Initialized Capital is a venture capital fund founded in 2011 and headquartered in San Francisco. It was founded by Alexis Ohanian, Harjeet Taggar, and Garry Tan.

As of 2021, it has raised more than $3.2 billion in assets. Initialized Capital has 23 portfolio companies it invested in at seed that have since become unicorns, including Coinbase, Ro, Cruise Automation, Instacart, Flexport, Opendoor, Algolia, Goat Group, Rippling, Truepill, and CoinTracker.

History
Initialized raised $7 million in its first fund. In February 2012, it filed its Form D notice of exempt offering of securities.
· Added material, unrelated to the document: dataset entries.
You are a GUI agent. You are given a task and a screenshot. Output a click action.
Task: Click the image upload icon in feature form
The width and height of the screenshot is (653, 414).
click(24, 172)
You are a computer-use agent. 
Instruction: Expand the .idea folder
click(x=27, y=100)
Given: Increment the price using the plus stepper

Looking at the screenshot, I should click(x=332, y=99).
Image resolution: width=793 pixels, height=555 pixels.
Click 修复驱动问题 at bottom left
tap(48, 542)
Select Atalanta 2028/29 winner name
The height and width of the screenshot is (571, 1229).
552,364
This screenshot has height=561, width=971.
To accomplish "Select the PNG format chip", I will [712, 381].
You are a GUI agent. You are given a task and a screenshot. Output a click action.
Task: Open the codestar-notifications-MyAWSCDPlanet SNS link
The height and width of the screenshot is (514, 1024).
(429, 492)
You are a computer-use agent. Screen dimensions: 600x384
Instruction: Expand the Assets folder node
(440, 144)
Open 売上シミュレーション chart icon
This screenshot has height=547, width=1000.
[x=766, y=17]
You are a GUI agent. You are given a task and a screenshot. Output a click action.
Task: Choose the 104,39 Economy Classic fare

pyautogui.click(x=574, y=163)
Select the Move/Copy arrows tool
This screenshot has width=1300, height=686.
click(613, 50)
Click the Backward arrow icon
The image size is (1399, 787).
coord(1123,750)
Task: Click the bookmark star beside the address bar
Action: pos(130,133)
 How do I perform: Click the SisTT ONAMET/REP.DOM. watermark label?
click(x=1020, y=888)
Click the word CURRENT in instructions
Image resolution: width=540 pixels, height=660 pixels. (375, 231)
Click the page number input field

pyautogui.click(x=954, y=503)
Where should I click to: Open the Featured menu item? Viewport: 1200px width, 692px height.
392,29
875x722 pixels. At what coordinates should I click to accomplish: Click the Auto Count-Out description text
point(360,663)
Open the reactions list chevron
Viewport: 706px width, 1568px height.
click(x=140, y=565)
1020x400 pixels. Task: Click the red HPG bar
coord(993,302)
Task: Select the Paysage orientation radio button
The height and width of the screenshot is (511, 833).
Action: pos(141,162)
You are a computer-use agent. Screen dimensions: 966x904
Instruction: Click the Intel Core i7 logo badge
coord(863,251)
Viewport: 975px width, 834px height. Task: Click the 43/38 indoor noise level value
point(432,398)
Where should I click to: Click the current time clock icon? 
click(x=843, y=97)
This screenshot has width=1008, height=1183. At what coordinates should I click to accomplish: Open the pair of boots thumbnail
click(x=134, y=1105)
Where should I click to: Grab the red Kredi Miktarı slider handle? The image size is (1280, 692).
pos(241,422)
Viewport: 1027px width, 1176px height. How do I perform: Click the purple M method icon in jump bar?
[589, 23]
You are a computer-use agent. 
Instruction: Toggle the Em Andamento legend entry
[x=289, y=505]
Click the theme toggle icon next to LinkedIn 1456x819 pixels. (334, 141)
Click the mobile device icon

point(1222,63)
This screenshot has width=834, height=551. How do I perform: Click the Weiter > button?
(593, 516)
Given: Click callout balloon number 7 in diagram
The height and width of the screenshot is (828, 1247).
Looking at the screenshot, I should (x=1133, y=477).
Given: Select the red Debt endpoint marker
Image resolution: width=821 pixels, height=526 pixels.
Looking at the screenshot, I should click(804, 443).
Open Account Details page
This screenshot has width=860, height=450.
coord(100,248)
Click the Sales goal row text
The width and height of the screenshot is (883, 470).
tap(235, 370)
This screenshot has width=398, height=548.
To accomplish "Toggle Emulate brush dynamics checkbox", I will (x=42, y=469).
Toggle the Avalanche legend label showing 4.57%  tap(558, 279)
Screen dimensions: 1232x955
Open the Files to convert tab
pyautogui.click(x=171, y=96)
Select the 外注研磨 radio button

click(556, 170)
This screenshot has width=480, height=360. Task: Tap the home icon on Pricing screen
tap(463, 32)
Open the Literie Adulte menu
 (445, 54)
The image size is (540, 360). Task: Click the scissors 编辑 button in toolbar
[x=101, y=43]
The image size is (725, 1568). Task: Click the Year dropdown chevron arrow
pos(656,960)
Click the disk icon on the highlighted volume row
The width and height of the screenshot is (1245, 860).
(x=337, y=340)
It raised $39 million in its second fund in August 2013.

In 2013, Initialized Capital became an early investor in Coinbase, wiring the cryptocurrency app's founder Brian Armstrong $200,000. Garry Tan left Y Combinator in 2015 to focus on Initialized full time.

On June 7, 2016, the firm announced a $100M target for its third fund and then closed $125 million.

In late 2018, it raised a $225 million fund, the company's fourth.

In June 2020, Ohanian ended his role as Managing Partner at Initialized.

In August 2020, the firm raised $230 million, the company's fifth round.

In December 2021, Initialized Capital completed its sixth funding round, raising $700 million to invest in startups.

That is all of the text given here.